Five Holiday Scams to Avoid this Season

December 06, 2017

Written by Stephanie Long, Member One Content Marketing Specialist

Elderly woman on the phone holding a credit card

It’s the most wonderful time of the year—that saying rings true to most of us, including scammers. With people shopping online and looking for ways to earn extra income, it’s the ideal time to defraud people of their money and personal information. Don’t let your guard down during this hectic season. Our Fraud Department shares the most common holiday scams and how to avoid them.

Extremely discounted items. Bargain hunting is the best way to hit everyone on your list while staying on budget. However, be wary of unfamiliar websites selling extremely discounted items.
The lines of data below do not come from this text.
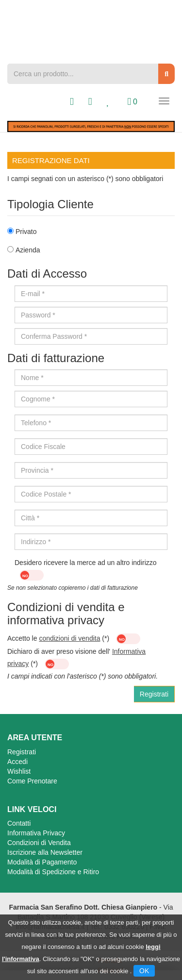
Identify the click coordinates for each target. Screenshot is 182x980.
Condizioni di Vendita (39, 843)
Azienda (28, 250)
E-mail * (33, 294)
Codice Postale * (46, 494)
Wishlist (19, 771)
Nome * (32, 378)
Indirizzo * (35, 542)
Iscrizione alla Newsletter (45, 852)
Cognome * (38, 399)
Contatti (19, 823)
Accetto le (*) (74, 639)
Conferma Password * (54, 336)
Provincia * (37, 470)
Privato (26, 232)
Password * (38, 315)
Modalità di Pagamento (42, 862)
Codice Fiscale (43, 447)
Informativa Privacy (36, 833)
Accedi (17, 762)
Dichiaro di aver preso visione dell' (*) (76, 658)
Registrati (21, 752)
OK (144, 971)
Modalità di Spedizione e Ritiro (53, 872)
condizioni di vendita (69, 638)
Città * (30, 518)
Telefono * (36, 423)
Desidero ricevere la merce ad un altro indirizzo (85, 569)
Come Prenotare (32, 781)
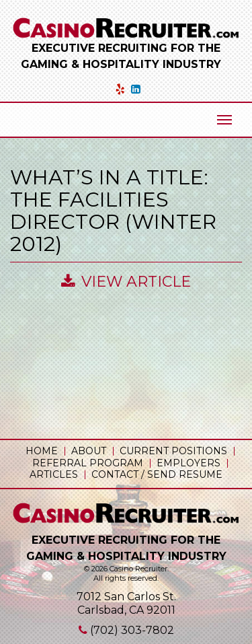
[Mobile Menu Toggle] (224, 120)
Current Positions (173, 451)
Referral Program (87, 463)
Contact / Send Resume (157, 474)
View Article (126, 281)
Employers (188, 463)
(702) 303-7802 (132, 630)
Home (42, 451)
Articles (54, 474)
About (89, 451)
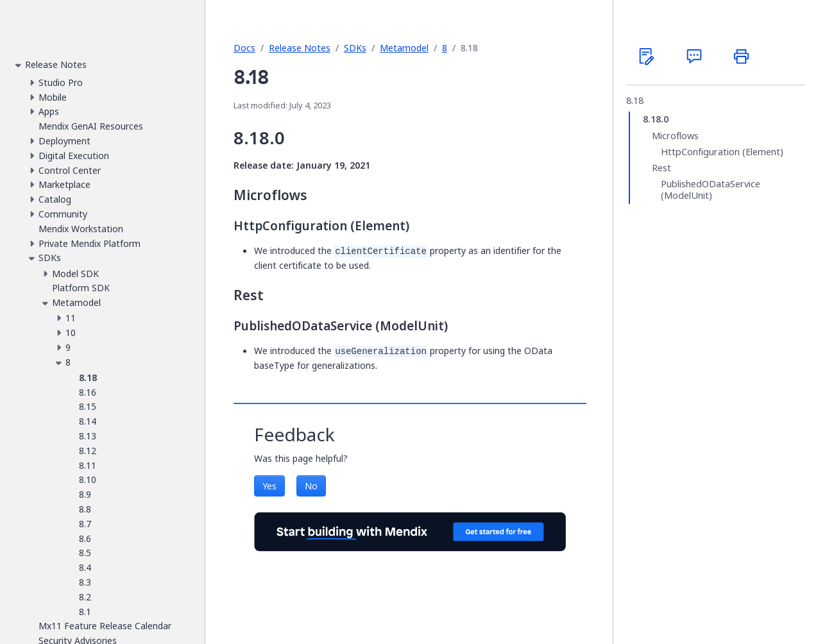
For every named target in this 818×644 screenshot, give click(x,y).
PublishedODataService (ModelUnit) (710, 189)
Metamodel (404, 47)
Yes (269, 486)
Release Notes (300, 47)
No (311, 486)
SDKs (355, 47)
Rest (661, 168)
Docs (244, 47)
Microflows (675, 136)
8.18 (635, 101)
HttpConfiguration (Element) (722, 152)
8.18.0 (656, 119)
If it sounds too good to be true, it probably is.

Fake charities. If you’re the donating kind, verify that the charity you choose is legitimate. The Federal Trade Commission offers great tips for doing just that. If you’re donating online, make sure the website begins with “https” and includes a lock icon to ensure it’s secure.

Counterfeit money. Whether you’re a small business or just selling something on Craigslist, you should invest in a counterfeit detector pen. They’re less than $10 at any office supply store and are well worth the investment, as they’ll spot any fake bills.

Pet scams. If you’re looking to get a four-legged friend, be careful with online services selling pets. Never send money prior to receiving the pet; there’s the chance that you could wire money and never see the animal. Stick to local shelters when looking for a new pet; they’re reputable, and you’ll be making a positive impact in your community.

Extra income. Many of us want to earn extra money this time of year, but when doing so, be suspicious of work-from-home offers, secret-shopper positions, or any website that requires you to enter personal information. This could result in identity or financial theft. Look for employment at local businesses that need seasonal help instead.

We don’t want you to live in constant fear, but we do want to make you aware of common scams so you don’t become a victim. Trust your gut—if it seems suspicious or too good to be true, look elsewhere. The holidays can be an expensive time as it is; don’t let a fraudster make it worse.